Vos questions et les témoignages que vous rapportez mettent l'accent sur les enjeux de la sensibilisation et de la formation de tous les professionnels, en l'espèce des gendarmes et des avocats. J'ai pu intervenir auprès de gendarmes de la région Centre dans le cadre d'une formation délivrée par le Planning. Ils ont dit être démunis, gérer l'urgence et ne pas avoir le temps de traiter toutes les plaintes et les mains courantes. Si une victime dit vouloir déposer une main courante, ils le font sans se demander s'il n'aurait pas fallu recueillir une plainte car il y a bien des violences. Ils ne connaissent pas les protocoles cadres ni les textes qui sont pourtant clairs ! Le protocole de 2014 prévoit par exemple que même une main courante doit être signalée au parquet.
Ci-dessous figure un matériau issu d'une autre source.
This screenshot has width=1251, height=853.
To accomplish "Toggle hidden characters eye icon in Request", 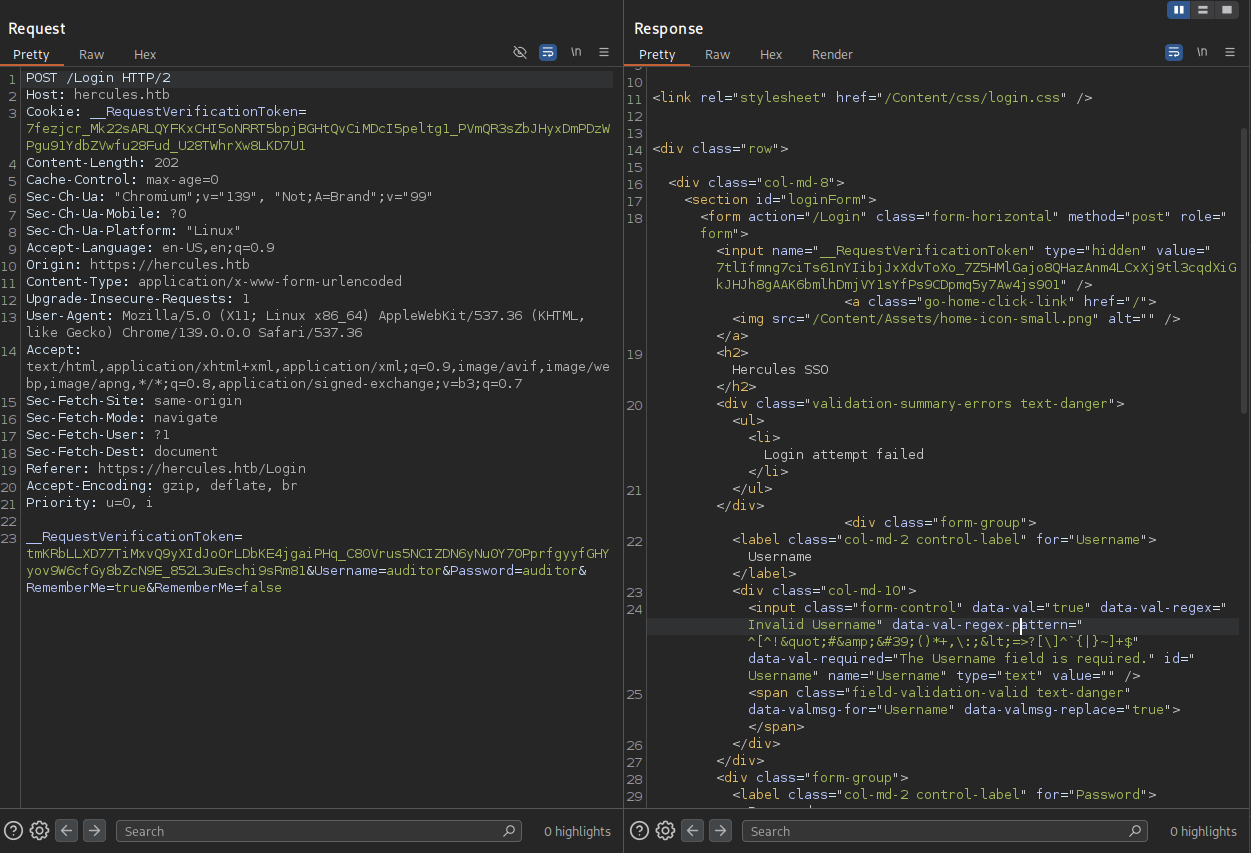I will (x=520, y=52).
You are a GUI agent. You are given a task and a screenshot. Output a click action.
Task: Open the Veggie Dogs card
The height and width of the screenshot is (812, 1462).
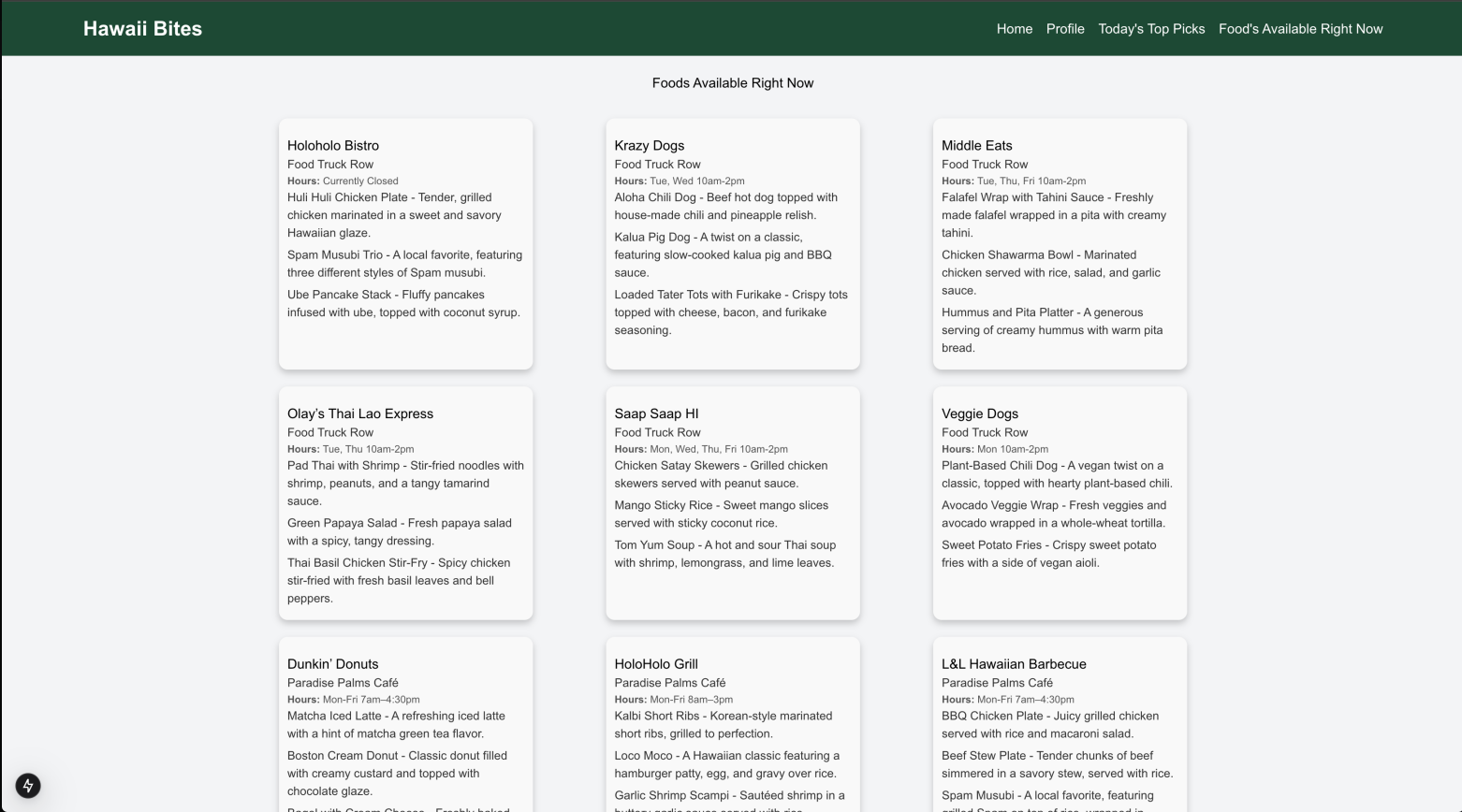tap(1059, 502)
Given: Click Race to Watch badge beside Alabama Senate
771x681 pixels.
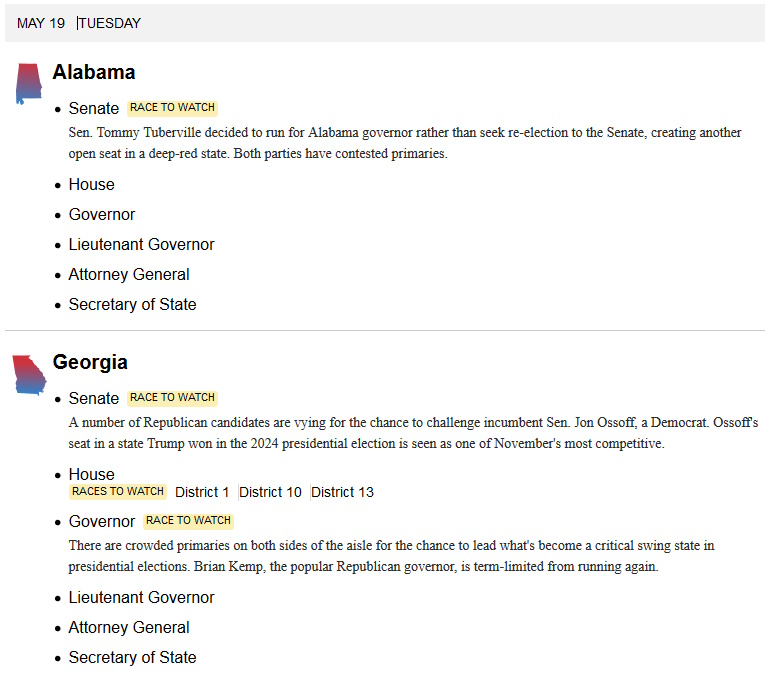Looking at the screenshot, I should [172, 108].
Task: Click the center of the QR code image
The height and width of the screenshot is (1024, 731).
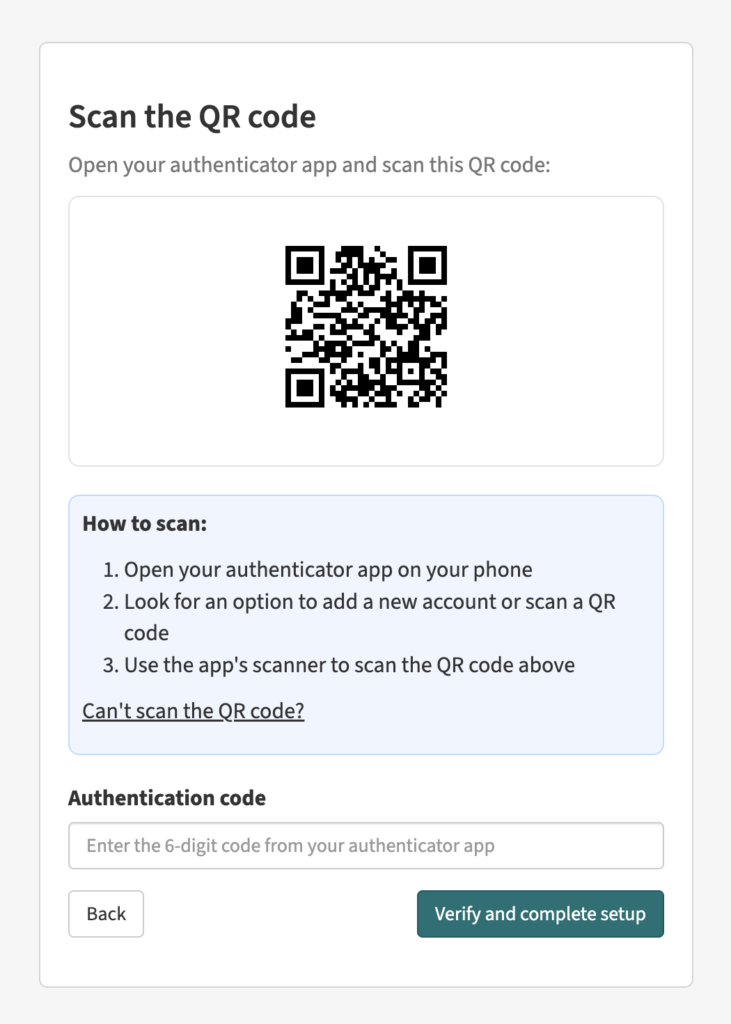Action: (x=366, y=327)
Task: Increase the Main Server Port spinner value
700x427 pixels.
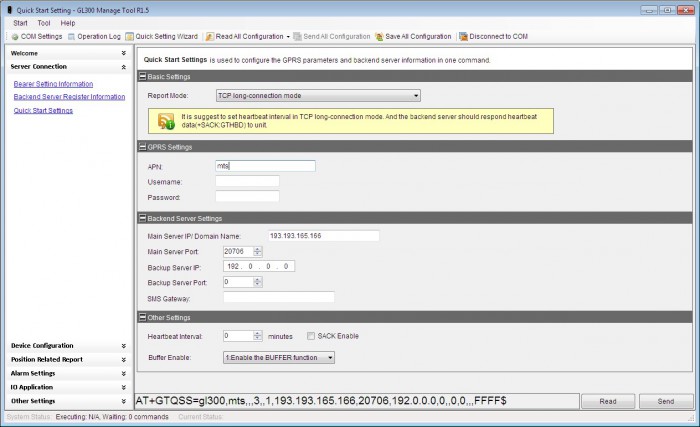Action: tap(259, 248)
Les gendarmes disent qu'ils ont des difficultés du fait d'un manque global de sensibilisation et de formation.
Les groupes de formation sont indispensables et permettraient que les forces de l'ordre arrêtent par exemple de conseiller automatiquement à la victime de quitter le domicile. Mes clientes me disent qu'à Paris on leur conseille d'agir ainsi. Il faudrait plutôt rappeler à la victime ses droits et avertir le parquet qui peut ainsi prononcer une ordonnance de contrôle judiciaire, la protégeant temporairement elle et ses enfants.
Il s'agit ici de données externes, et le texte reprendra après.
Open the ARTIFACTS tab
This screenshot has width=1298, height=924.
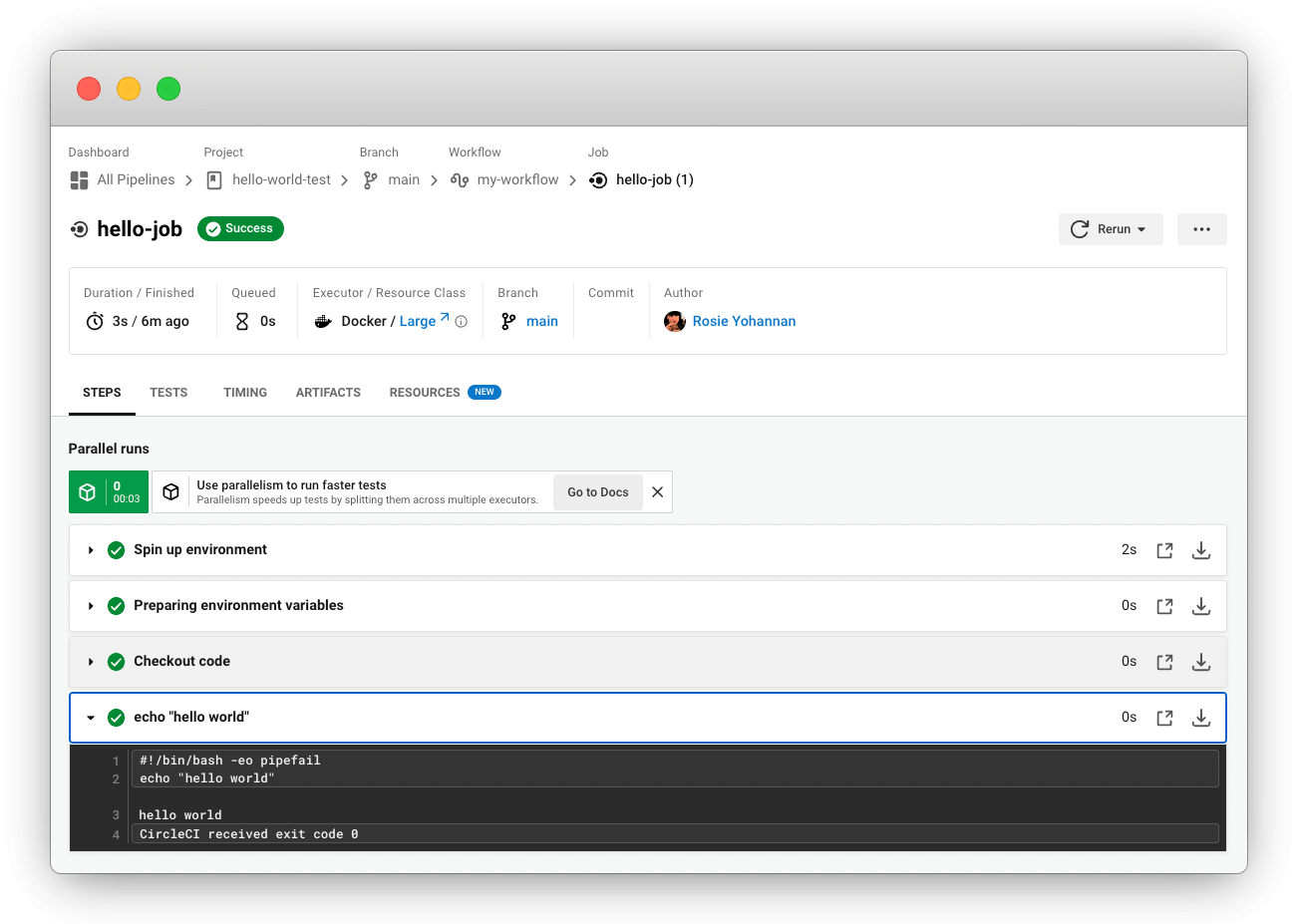click(328, 393)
Le manque que nous constatons chez les médecins existe aussi chez les avocats. Pour ces derniers, la sensibilisation ne peut passer que par le contrôle continu. Le Planning familial propose des formations avec le barreau de Paris mais seulement pour les avocats qui le souhaitent ; ce n'est pas une obligation. Il est regrettable que dans notre formation nous n'ayons rien sur les violences faites aux femmes, même quand on veut se spécialiser en droit de la famille. Beaucoup d'avocats se disent spécialisés et experts en droit de la famille, mais ils ne maîtrisent pas du tout ces questions et demandent à la victime de faire un divorce. Or une procédure de divorce demande, en moyenne, trois ans. Et une ordonnance de non-conciliation demande souvent un an même si c'est très variable selon les départements ; à Paris il faut compter huit à neuf mois. La loi prévoit en revanche un délai de 15 jours pour une ordonnance de protection. En réalité, sauf dans le cas de l'expérimentation de Bobigny, on est plutôt sur un délai d'un mois. La victime peut donc bénéficier d'une protection avec l'ordonnance du parquet et l'ordonnance de protection peut prendre des mesures provisoires qui auraient notamment réservé les droits du père.
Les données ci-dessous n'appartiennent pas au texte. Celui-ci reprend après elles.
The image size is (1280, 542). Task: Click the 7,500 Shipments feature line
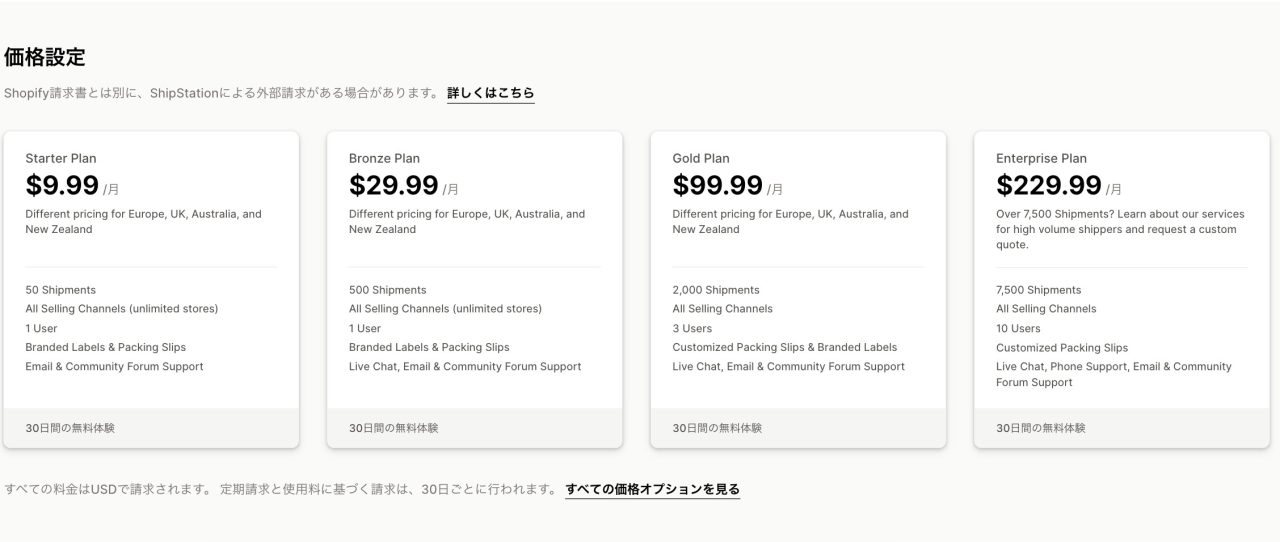click(1038, 290)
Concernant l'autorité parentale, le juge aux affaires familiales est toujours saisi par un référé. Dès lors que des éléments montrent le danger, surtout lorsque l'auteur des violences est en contact avec la femme et les enfants, on peut demander l'exercice exclusif de l'autorité parentale. Le retrait total de l'autorité parentale concerne les cas extrêmes, quand il y a maltraitance sur enfant. Le juge civil comme le juge pénal peuvent prendre une telle mesure mais seulement dans les cas extrêmes. L'exercice exclusif peut au contraire être prononcé par un référé, notamment lorsqu'il n'y a pas communication dans le couple, ce qui est contraire à l'intérêt des enfants. C'est sur ce fondement que le magistrat peut intervenir.
Sur la formation dans les établissements scolaires, avec le Planning familial, nous avons constaté une régression. Beaucoup de jeunes filles ont un rapport à leur corps où elles se dévalorisent, où elles acceptent plus facilement la violence, où il n'est pas facile pour elles de dire non. Face à cette situation, nous en arrivons à faire des groupes de parole distincts quand nous intervenons dans des collèges, les filles d'un côté, les garçons de l'autre, pour libérer facilement la parole. Ensuite, on remet filles et garçons ensemble. Quand j'ai commencé à militer au Planning il y a 20 ans, nous n'avions pas ce phénomène.
Comme vous, nous constatons de la violence dans les jeunes couples, dès l'âge de 15 ans. J'ai même des dossiers devant le tribunal pour enfants à cause de ce type de violences. Je crois que la violence est banalisée par une sorte de conditionnement liée aux références sur Internet ou à des films. Nous essayons d'intervenir, mais à 15 ans, c'est déjà trop tard. Il faut agir bien plus tôt, dans les écoles primaires avec des exemples comme celui que vous évoquiez.